» REQUIREMENT
Could you copy exactly the lines from the one containing "Given: Choose the pink 70 years and over tile" through the last line of the records, leaving out every picture?

» MATERIAL FOR THE TASK
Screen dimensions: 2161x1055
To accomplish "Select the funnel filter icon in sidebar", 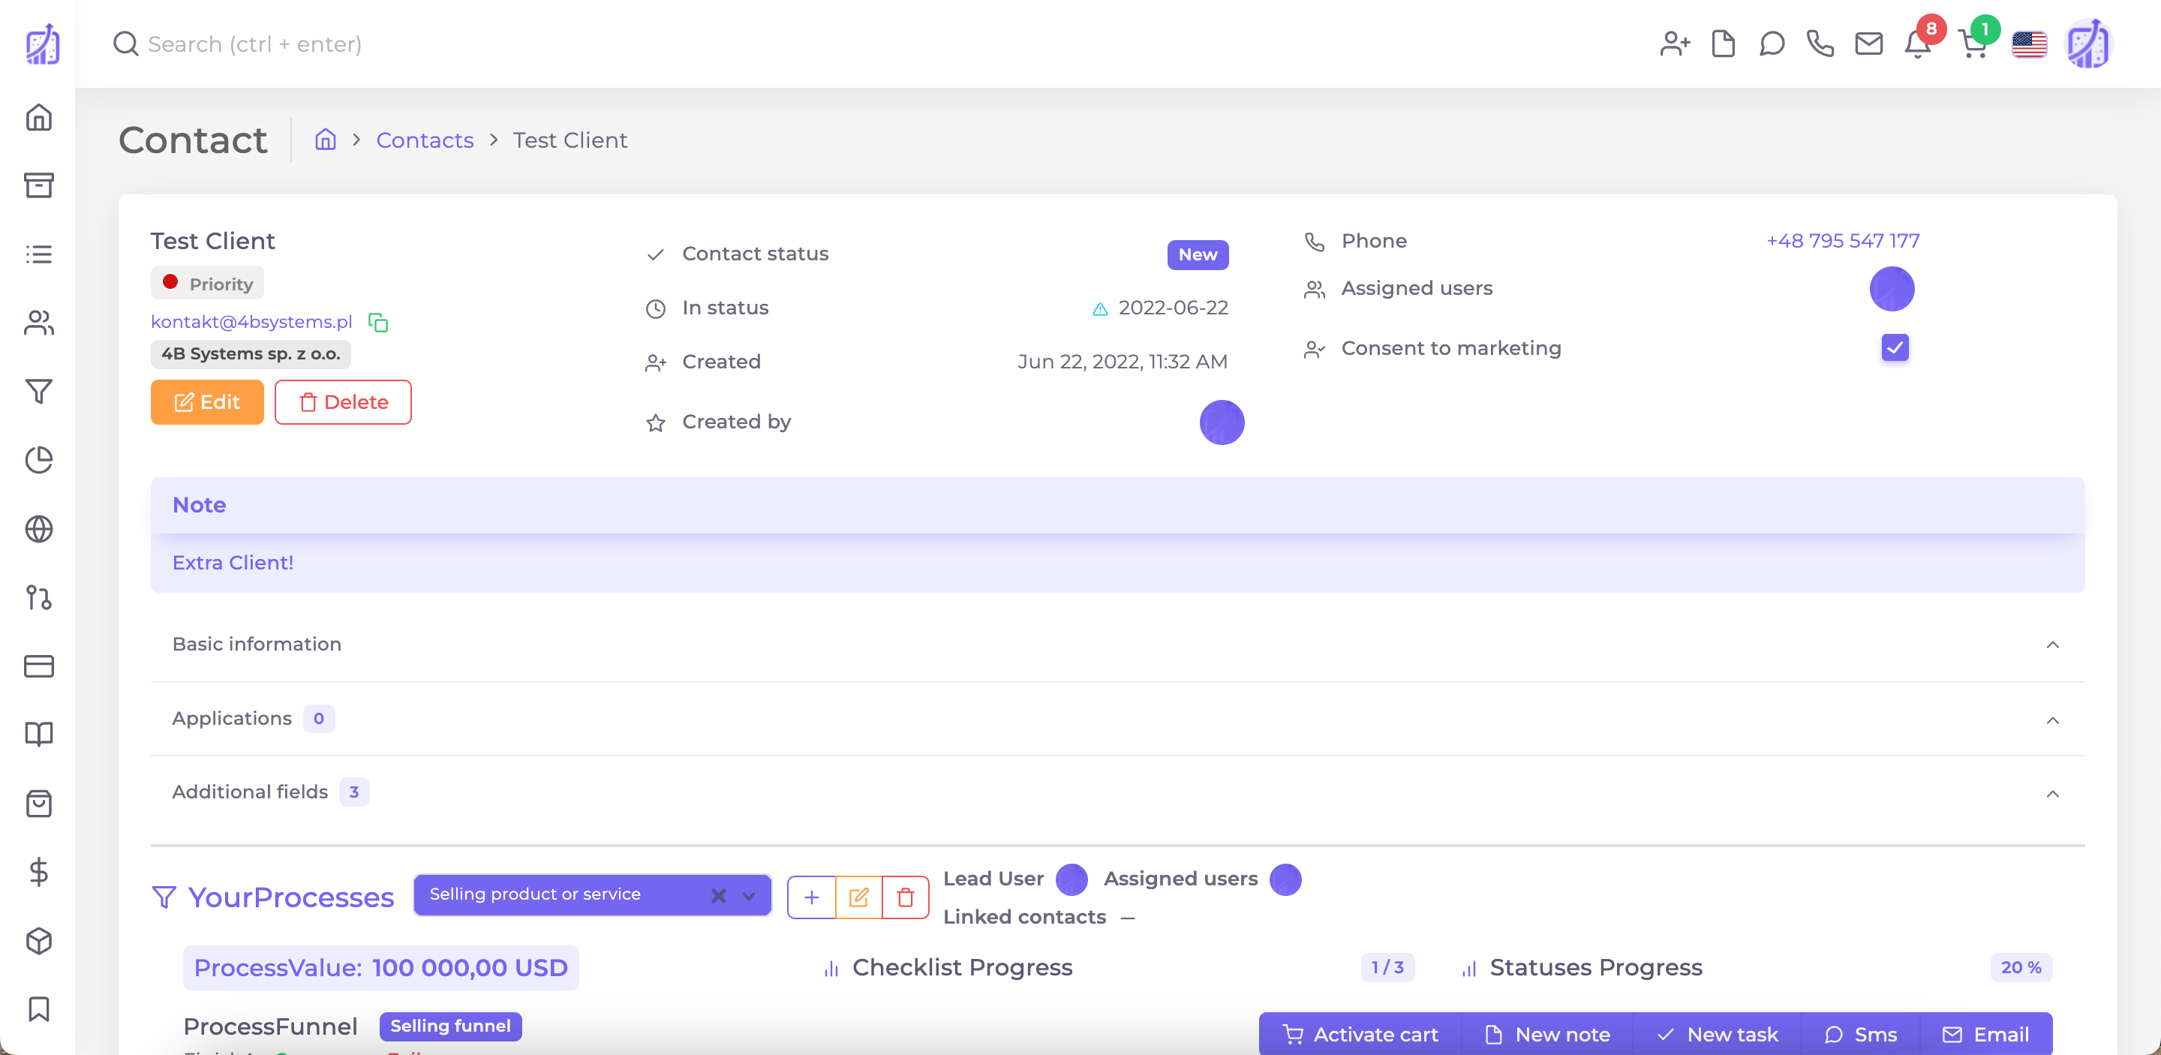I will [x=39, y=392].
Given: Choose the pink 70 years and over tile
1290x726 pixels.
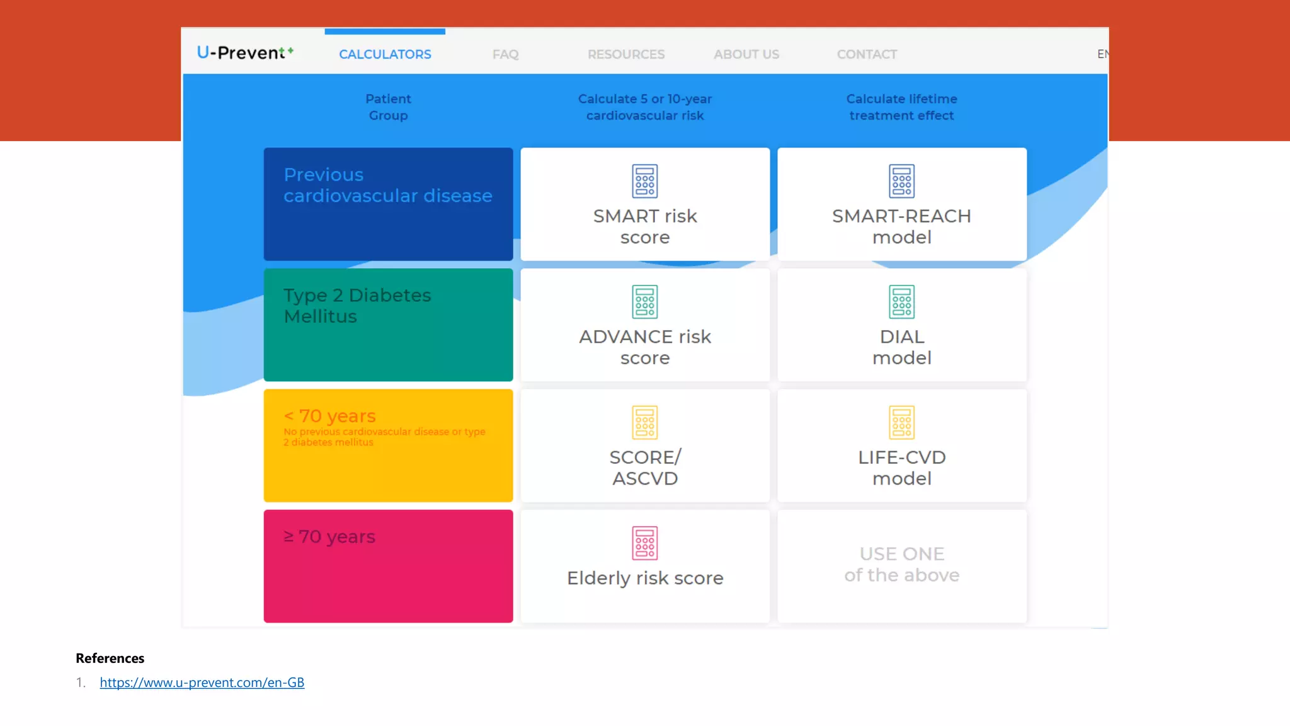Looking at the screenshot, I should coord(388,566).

» RESPONSE TO THIS TASK
Given: Choose the pink 70 years and over tile
1290x726 pixels.
Looking at the screenshot, I should coord(388,566).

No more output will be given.